21-year-old Brazilian student Dondara wants you to forget everything you thought you knew about Carnival. Yes, there are fabulous costumes, dancing and floats. But the festival is so much more than that to her.
Dondara is the product of the lesser known side of Carnival — its philanthropic side. At age 9 she began taking free classes at the Pimpolhos da Grande Rio Samba School (Kids of Grande Rio Samba School). Pimpolhos provides students from the neighbourhood of Duque de Caxias with free workshops in art and dance, courses in English and Portuguese and scholarships.
“Growing up, you’re constantly told you can’t. You can’t because you’re black or poor or born in a dangerous neighborhood,” she says. But after attending Pimpolhos, she began to imagine a different future for herself.

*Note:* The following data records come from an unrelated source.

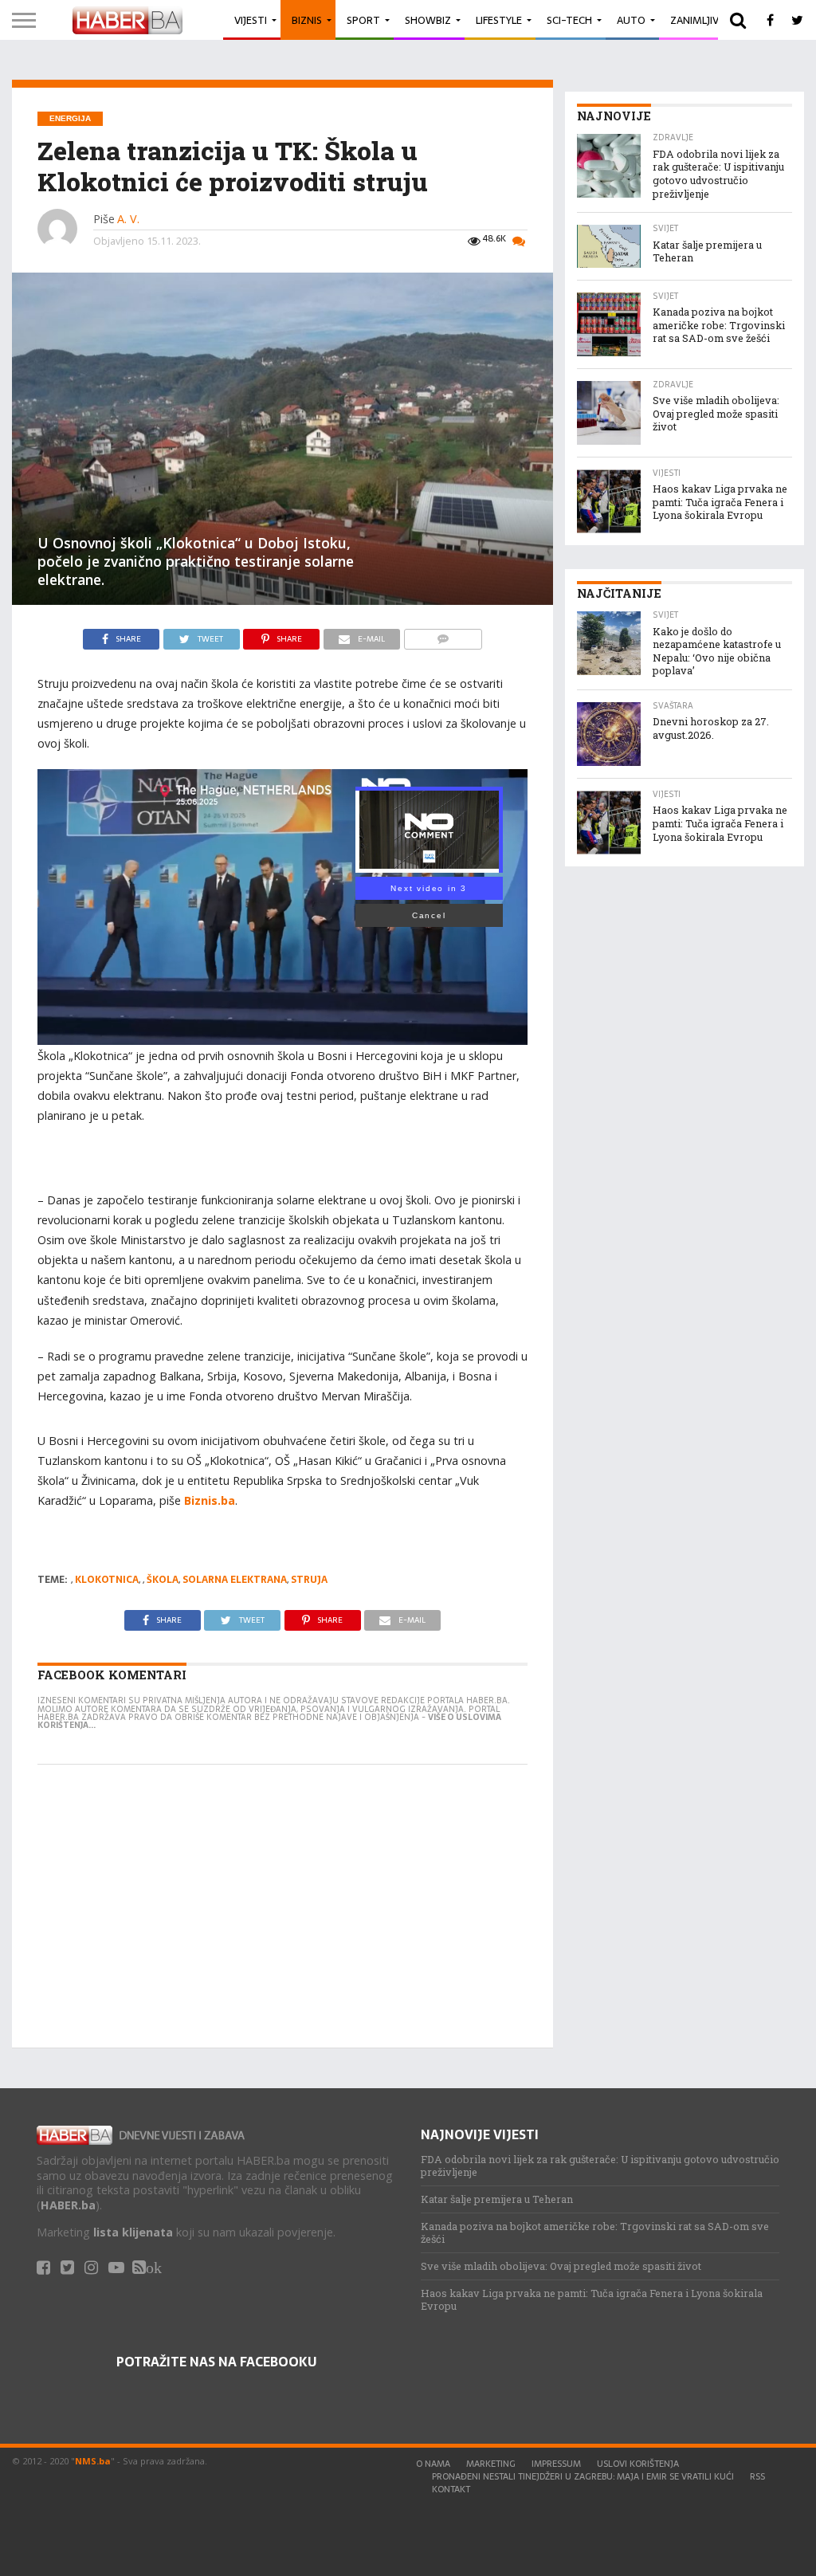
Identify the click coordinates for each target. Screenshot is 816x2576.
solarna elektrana (234, 1580)
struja (309, 1580)
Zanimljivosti (706, 20)
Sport (363, 20)
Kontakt (451, 2489)
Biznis (307, 20)
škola (162, 1580)
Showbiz (428, 20)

Through Pimpolhos classes, Dondara became fluent in English. She is now enrolled in university and studying international relations. Half of her tuition is paid for by scholarship — the other half she pays for using the money she makes as an English-speaking tour guide. Dondara aced her most recent set of university exams. “I love that quote: ‘I am my ancestors’ wildest dreams,’” she says of her accomplishments with a smile.
“We are trying to raise good people through the arts,” explained Camilla Soares, President of the Pimpolhos da Grande Rio Samba School. “Carnival is not what people think it is,” she continued. 800 students benefit from Pimpolhos programmes every week. The children are required to show they are enrolled in school in order to participate in Pimpolhos. During Carnival, they perform during the special family-friendly day parade with floats that have teachable themes like “Recycle!” or “Respect your parents.”

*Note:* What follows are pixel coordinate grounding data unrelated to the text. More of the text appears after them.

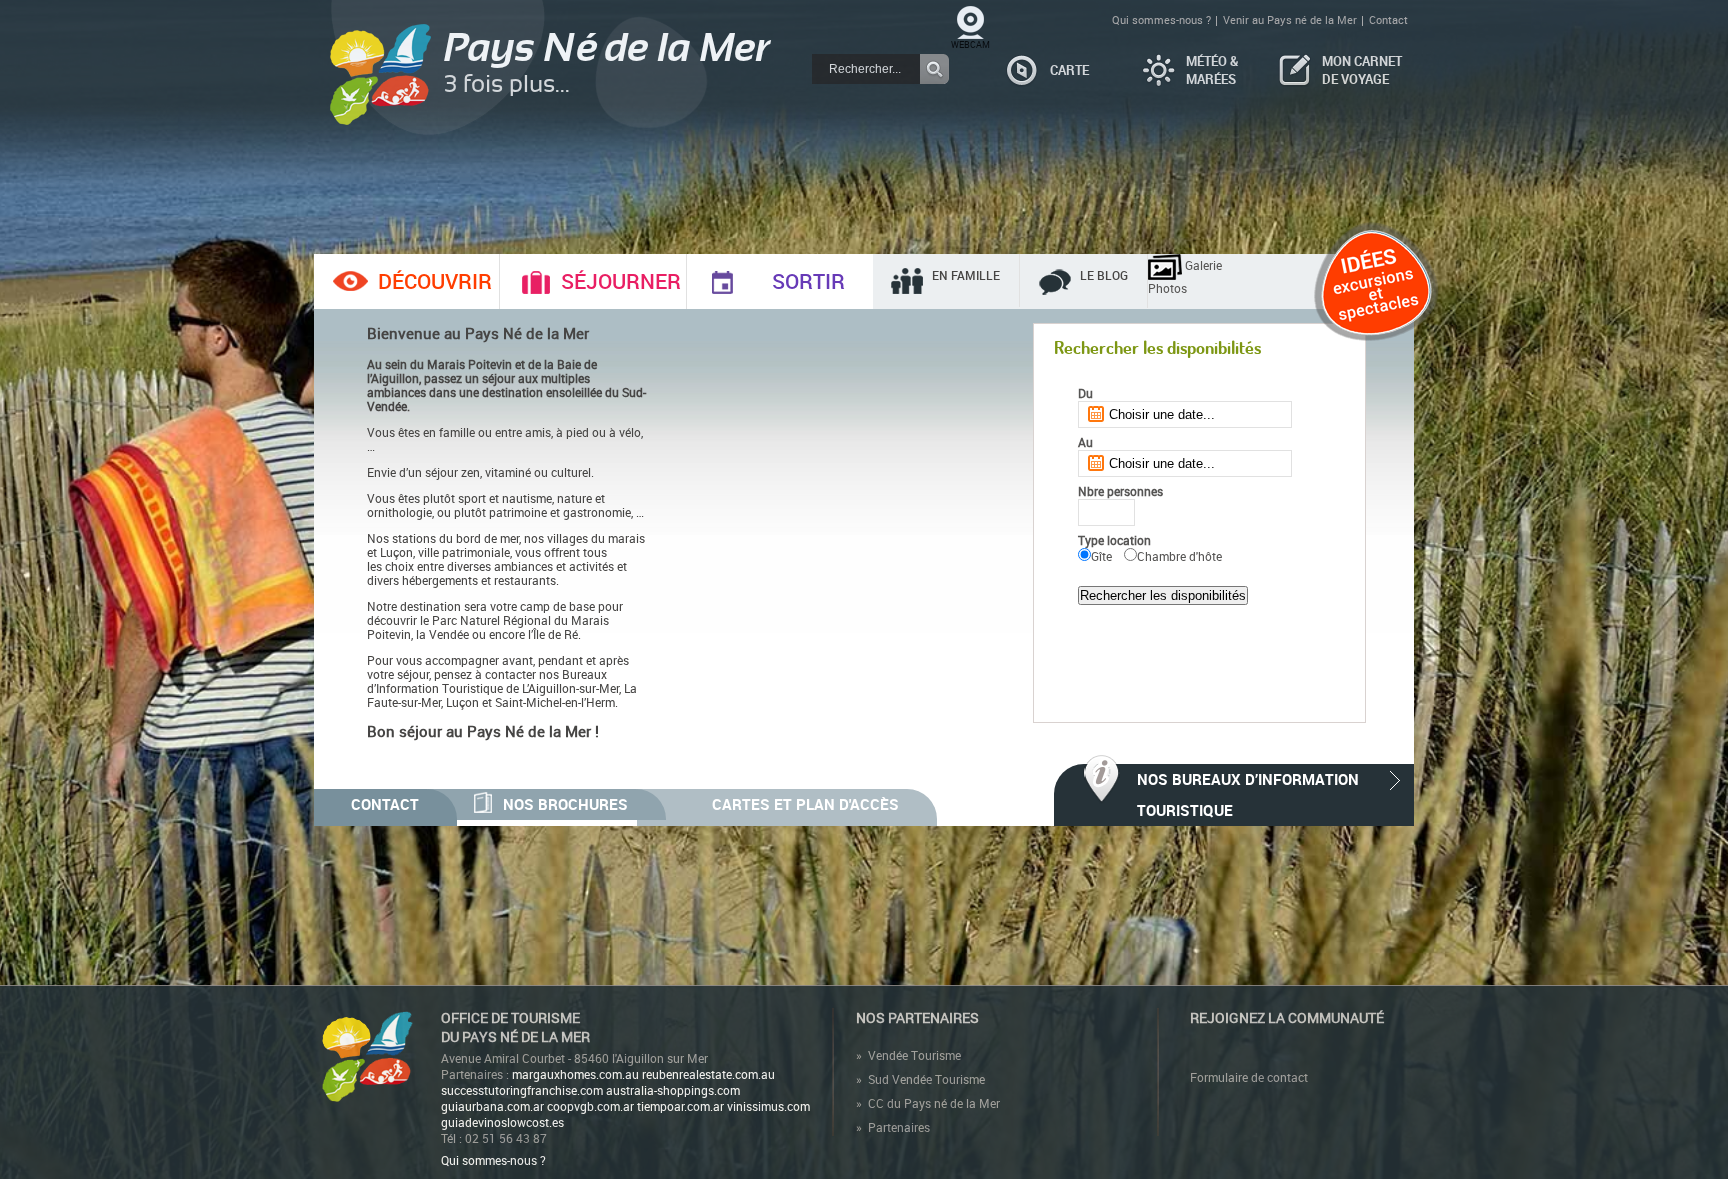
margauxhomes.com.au (575, 1074)
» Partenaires (893, 1127)
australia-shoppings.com (673, 1090)
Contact (1388, 19)
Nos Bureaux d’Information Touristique (1248, 794)
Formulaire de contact (1249, 1077)
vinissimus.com (768, 1106)
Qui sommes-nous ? (1161, 19)
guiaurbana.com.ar (492, 1106)
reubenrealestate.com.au (708, 1074)
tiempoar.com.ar (680, 1106)
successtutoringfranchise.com (522, 1090)
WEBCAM (970, 44)
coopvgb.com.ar (590, 1106)
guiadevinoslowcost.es (502, 1122)
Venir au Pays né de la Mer (1290, 19)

In addition to the support she received from Pimpolhos, Dondara loves Carnival because it provides her with the opportunity to celebrate her Afro-Brazilian roots. In a country where racial discrimination runs rampant, there are few opportunities for her to feel proud of her heritage. “You can’t play with us because you’re darker,” Dondara remembers hearing as a kid.

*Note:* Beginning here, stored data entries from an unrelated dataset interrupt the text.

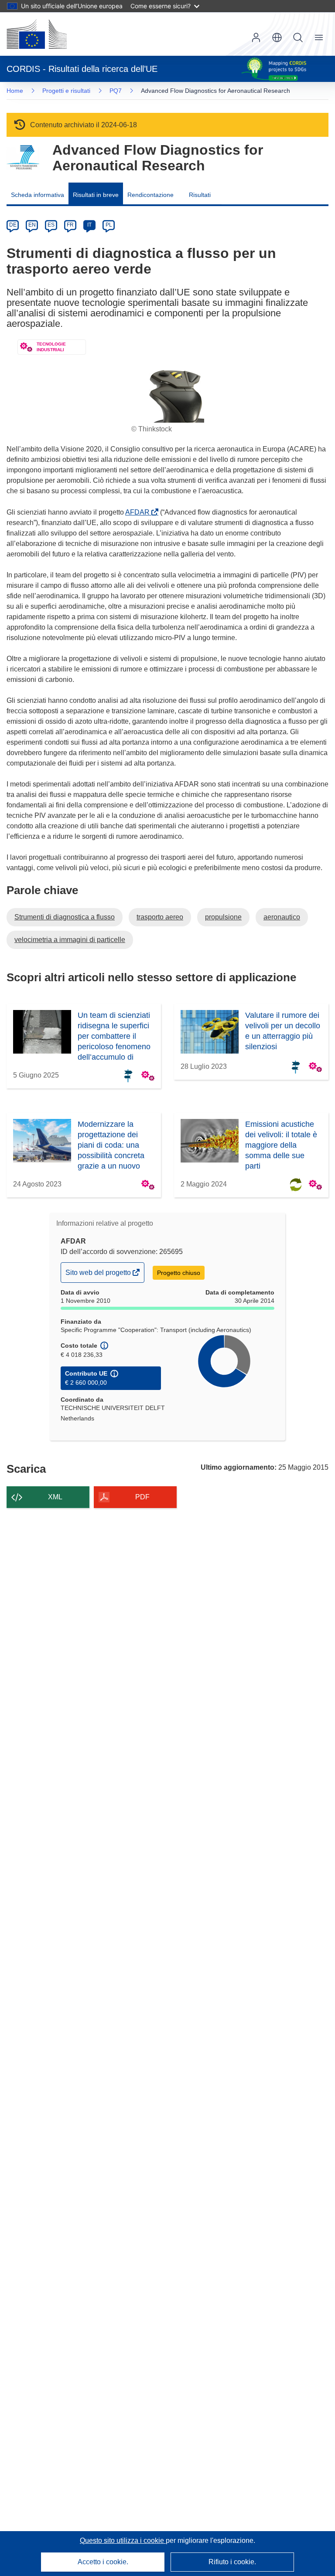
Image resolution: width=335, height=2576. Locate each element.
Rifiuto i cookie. (232, 2562)
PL (109, 225)
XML (55, 1497)
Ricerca (298, 37)
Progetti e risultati (66, 90)
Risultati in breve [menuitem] (96, 194)
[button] (277, 37)
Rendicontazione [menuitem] (150, 194)
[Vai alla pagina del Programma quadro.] (23, 157)
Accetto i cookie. (103, 2562)
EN (32, 225)
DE (13, 225)
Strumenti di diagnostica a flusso (64, 917)
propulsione (223, 917)
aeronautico (281, 917)
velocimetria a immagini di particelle (69, 939)
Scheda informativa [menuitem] (37, 194)
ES (51, 225)
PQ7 (115, 90)
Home (15, 90)
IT (89, 225)
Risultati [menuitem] (200, 194)
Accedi (256, 37)
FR (70, 225)
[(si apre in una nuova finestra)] (37, 34)
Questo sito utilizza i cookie (123, 2540)
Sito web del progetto (99, 1275)
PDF (142, 1497)
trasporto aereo (160, 917)
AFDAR (139, 512)
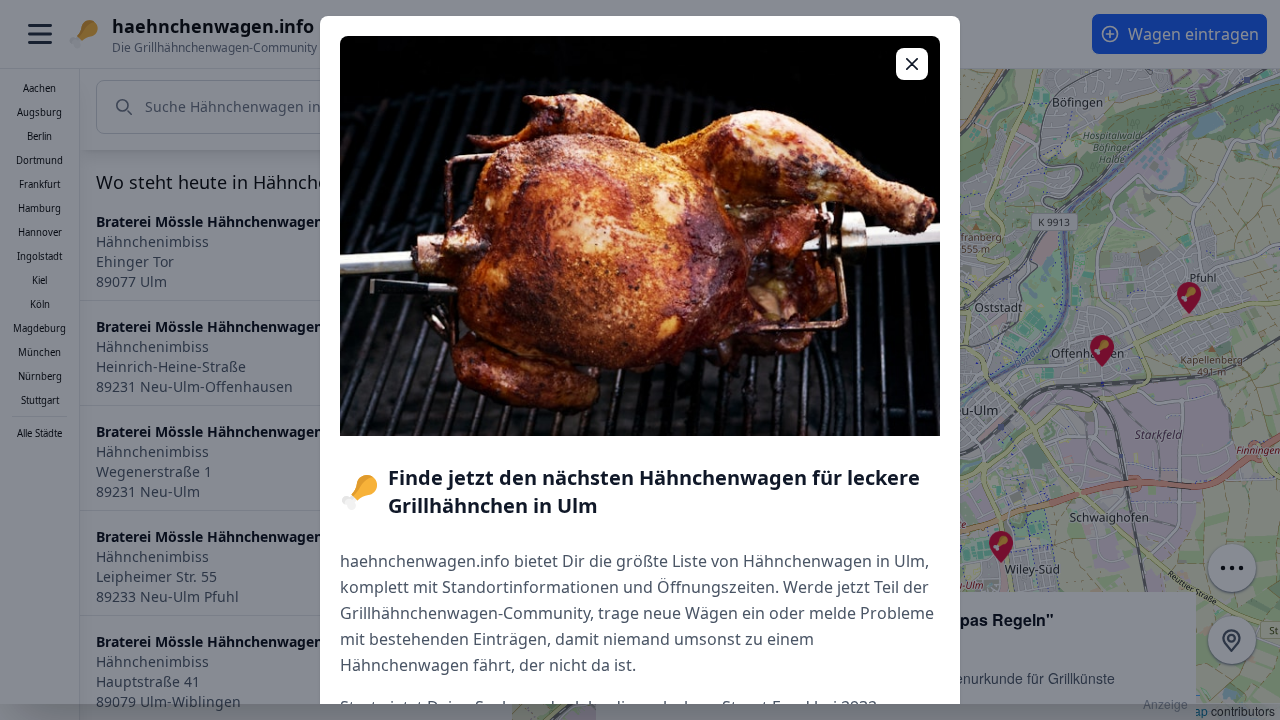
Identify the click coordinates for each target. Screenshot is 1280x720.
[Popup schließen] (912, 64)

But during Carnival, the country pays tribute to an important piece of Afro-Brazilian culture: samba — a form of music and dance known as the heartbeat of Brazil. Its origins can be traced back to West African slaves brought to Brazil in the 16th century. During Carnival, the streets are filled with the rhythmic beats and lively dancing. Tributes to the mother of modern samba, an Afro-Brazilian woman nicknamed Tia Ciata, are a highlight in most parades.
And so for Dondara, Carnival is more than just a great party. It has given her the tools she needs to flourish academically and provides her with an opportunity to celebrate her culture. “I start crying the moment I see the crowds,” Dondara shares shaking her head, at a loss for words when asked about the pride she feels while parading with Grande Rio. “I just can’t describe it.”